Do you guys know how to give me a hand in this? very new to this. Big thank you!

  1. Your Y_train is just the entire label column from your pandas dataset, which has the shape {1133} (your batch_size). The output from your network is of the shape {1133, 1}, because the last nn.Linear layer takes a 2d-tensor of the shape {batch_size, in_feature}, in this case {1133, 32} and returns a tensor of shape {batch_size, out_feature}, so {1133, 1}. [self.layerOutput = nn.Linear(32, 1)]
    If you now calculate the loss, you will get a warning because of the shape difference. Either just add a new dimension to your Y_train tensor at the end using:

    Y_train = torch.FloatTensor(y_temp)[..., None]
    OR
    Y_train = torch.FloatTensor(y_temp).unsqueeze(-1)
    

    or remove the last dimension of your output

    y_output_pred = y_output_pred[..., 0]
    OR
    y_output_pred= y_output_pred).squeeze(-1)
    
  2. To validate your network, you normally set it to validate mode (deactivate Dropout and BatchNorm) and deactivate the gradient tracking:

    net.eval()
    with torch.no_grad():
        test_out = net(X_test)
        loss = criterion(test_out, y_test)
    

Just one question, why dont you use the DataLoader you defined?

2 Likes

Thanks for helping me out on point 1.
As for data loader, I have changed up the code for #### start the engines #### as follows

for epoch in range(EPOCHS):
	for data in trainset:
		x_temp = data[:, 0:8]
		#x_temp = sc.fit_transform(x_temp)
		y_temp = data[:, 8][..., None]

		y_output_pred = net(x_temp)
		loss = loss_function(y_output_pred, y_temp)
		optimizer.zero_grad()
		loss.backward()
		optimizer.step()
	print(loss)

basically I moved the x_temp and y_temp down into the epochs
Now the problem is the loss function just won’t decrease anymore, instead it goes all over the place. Is there anyway to solve that?
Lastly, im definitely sure that my architecture here is not well designed at all, do you have any suggestions?

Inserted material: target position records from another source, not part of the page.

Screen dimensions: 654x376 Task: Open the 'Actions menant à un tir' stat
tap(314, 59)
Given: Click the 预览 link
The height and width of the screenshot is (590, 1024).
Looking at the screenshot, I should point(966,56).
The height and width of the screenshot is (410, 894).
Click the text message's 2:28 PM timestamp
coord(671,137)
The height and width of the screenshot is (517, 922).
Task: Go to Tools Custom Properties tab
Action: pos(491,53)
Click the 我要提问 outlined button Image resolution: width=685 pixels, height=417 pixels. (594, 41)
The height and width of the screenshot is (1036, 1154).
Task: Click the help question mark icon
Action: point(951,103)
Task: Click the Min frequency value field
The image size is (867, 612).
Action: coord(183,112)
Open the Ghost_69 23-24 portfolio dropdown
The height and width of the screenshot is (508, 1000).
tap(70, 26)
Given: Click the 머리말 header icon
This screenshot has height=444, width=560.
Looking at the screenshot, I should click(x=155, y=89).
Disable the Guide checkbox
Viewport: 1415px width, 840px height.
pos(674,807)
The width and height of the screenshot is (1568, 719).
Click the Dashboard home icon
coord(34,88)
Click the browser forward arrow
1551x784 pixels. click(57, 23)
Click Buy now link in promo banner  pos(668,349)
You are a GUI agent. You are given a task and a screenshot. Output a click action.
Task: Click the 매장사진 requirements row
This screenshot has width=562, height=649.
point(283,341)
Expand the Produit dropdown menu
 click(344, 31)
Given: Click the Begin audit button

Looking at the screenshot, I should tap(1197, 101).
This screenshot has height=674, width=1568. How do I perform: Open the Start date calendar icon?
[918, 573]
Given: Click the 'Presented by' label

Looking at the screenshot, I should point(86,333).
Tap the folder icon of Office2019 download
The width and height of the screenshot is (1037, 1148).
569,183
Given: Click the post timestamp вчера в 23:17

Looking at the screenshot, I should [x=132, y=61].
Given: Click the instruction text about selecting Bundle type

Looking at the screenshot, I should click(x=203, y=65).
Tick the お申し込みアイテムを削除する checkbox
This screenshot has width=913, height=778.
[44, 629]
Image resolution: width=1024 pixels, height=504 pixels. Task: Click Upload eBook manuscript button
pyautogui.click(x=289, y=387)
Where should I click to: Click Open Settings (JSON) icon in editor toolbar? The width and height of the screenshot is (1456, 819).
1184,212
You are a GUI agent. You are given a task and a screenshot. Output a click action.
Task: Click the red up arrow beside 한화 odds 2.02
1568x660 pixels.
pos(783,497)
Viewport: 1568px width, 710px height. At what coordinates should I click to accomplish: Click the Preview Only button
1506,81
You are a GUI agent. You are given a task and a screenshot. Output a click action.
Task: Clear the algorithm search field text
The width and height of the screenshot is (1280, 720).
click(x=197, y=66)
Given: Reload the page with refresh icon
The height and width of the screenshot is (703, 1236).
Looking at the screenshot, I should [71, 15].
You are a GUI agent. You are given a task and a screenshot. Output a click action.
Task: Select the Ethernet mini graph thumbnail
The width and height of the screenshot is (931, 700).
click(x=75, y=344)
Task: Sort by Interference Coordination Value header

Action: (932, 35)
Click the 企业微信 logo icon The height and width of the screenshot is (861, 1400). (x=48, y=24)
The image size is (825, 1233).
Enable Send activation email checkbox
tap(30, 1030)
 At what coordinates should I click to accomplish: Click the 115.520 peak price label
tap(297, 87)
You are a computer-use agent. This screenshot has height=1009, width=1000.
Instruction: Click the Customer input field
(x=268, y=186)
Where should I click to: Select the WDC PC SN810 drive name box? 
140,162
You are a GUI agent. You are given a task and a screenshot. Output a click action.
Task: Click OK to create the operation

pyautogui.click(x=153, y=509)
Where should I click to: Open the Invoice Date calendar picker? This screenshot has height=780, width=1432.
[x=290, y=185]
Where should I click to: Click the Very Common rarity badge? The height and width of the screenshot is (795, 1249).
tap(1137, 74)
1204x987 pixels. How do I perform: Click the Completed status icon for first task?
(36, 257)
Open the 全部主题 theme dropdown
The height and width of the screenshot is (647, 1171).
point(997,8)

If its jittering all over the place, this could indicate the model isn’t learning at all. But i can’t really see a mistake in the training loop. Maybe you should increase the batch_size in your dataloader, because at first your batch_size was the entire dataset and now its only one at a time.


Well you could make your model deeper (more layer) or wider (more ‘neurons’ per layer), but only if the data really requires a more complex model and if you also have enough data! At first i would leave it as it is.